Ultimately, for a specific garden complex, the system of ROTATION was found. Through experimentation, it was determined:

A) the bark value of a specific area, B) the annual increase in bark.

The interest on the capital represented in the "garden" was then harvested, and it was regularly checked whether the "capital" remained intact. As soon as a certain decline in bark growth could be observed, it was time to clear the entire garden. For different types of grafts and seedlings, these times were determined through years of experimentation, and the entire planting and clearing policy of the enterprise was thereby established.

For Java, times between 22 and 27 years were found. Based on this, the enterprise could divide the plantation into approximately 30 to 35 equal sections, clear them entirely at regular intervals, and replant after brief reforestation and soil treatment.

The word "reforestation" requires some explanation. Normally it means: reforestation, so after clearing a forest, replanting the same area with forest trees. The word "reforestation" is used in cinchona cultivation to mean the replanting of cleared areas with forest trees, but these forest trees will only be used for a very short time and will never grow into forest giants. In cinchona cultivation, the word actually means: Green manuring through temporary forest tree planting, pruning of them, and burial of the green waste.

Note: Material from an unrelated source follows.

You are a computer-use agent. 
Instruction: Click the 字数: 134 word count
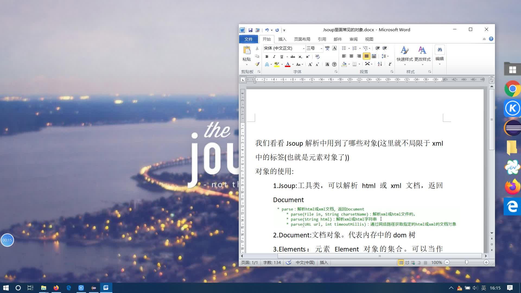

For years, the quinine planters had been searching for a cover crop that was capable of penetrating the soil to a depth of one and a half to 2 meters, thereby promoting soil fertility. After extensive searching in various parts of the world, seeds of approximately 35 species of Acacias were received from Australia. After careful selection, some of these proved to be excellent for the purpose: rapidly providing the newly available lands from the clearing of quinine plantations with a new nitrogen injection and maintaining the soil structure suitable for new forest culture, as quinine culture is essentially forest culture.

These Acacia species were cultivated even before clearing, and were planted as two to three feet high "stumo" at a distance of about one and a half to 2 feet on the regenerating terrain. After establishment, they were pruned and the pruned material was carefully spread on the terrain. The tree species imported from Australia performed so well that often, with each pruning, layers of pruned material 30-40 cm thick could remain on the fertilized soil. It was estimated that there would be about 3 prunings per year, and after two and a half to 3 years, the trees could be cleared and the greatly improved soil, which remained loose up to about 2 meters, could be reused. As a rule, the young acacia saplings that were cleared were still used as ground cover in the young gardens, so that nothing but advantages were associated with this manipulation.